### Materials provided ###
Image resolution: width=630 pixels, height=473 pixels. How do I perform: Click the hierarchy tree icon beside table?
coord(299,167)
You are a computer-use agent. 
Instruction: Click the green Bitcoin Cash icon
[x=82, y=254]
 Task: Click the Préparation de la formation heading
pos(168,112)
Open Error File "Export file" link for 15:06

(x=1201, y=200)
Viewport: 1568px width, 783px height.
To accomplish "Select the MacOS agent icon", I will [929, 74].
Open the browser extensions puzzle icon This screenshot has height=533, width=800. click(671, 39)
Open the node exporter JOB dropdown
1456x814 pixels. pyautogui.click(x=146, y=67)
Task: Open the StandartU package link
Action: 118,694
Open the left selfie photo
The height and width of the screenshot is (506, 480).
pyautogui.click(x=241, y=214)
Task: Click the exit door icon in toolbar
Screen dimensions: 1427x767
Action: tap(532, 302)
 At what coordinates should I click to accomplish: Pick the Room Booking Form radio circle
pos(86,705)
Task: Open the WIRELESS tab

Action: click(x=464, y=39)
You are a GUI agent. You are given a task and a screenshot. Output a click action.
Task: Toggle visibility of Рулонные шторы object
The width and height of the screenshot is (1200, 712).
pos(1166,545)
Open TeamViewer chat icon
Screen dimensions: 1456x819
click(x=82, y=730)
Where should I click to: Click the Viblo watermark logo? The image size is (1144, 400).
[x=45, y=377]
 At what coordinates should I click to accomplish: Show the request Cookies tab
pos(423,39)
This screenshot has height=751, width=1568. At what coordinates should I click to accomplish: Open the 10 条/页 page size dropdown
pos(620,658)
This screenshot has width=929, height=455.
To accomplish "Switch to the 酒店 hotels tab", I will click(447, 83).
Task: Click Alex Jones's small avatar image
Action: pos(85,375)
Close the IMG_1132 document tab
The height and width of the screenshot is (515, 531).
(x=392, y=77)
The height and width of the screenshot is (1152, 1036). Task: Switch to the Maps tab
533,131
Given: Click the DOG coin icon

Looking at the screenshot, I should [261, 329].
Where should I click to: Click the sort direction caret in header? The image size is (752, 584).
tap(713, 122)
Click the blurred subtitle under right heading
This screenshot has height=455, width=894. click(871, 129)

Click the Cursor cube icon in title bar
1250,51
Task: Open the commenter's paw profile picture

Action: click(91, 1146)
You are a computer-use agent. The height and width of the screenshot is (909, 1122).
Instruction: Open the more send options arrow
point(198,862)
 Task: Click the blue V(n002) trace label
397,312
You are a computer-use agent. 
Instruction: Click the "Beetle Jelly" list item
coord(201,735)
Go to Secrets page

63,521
###
▸ **Goal of the exercise**
Count, in the listing, each line that holds the string "agent", then give the count and nothing else.

▸ **Finished task**
5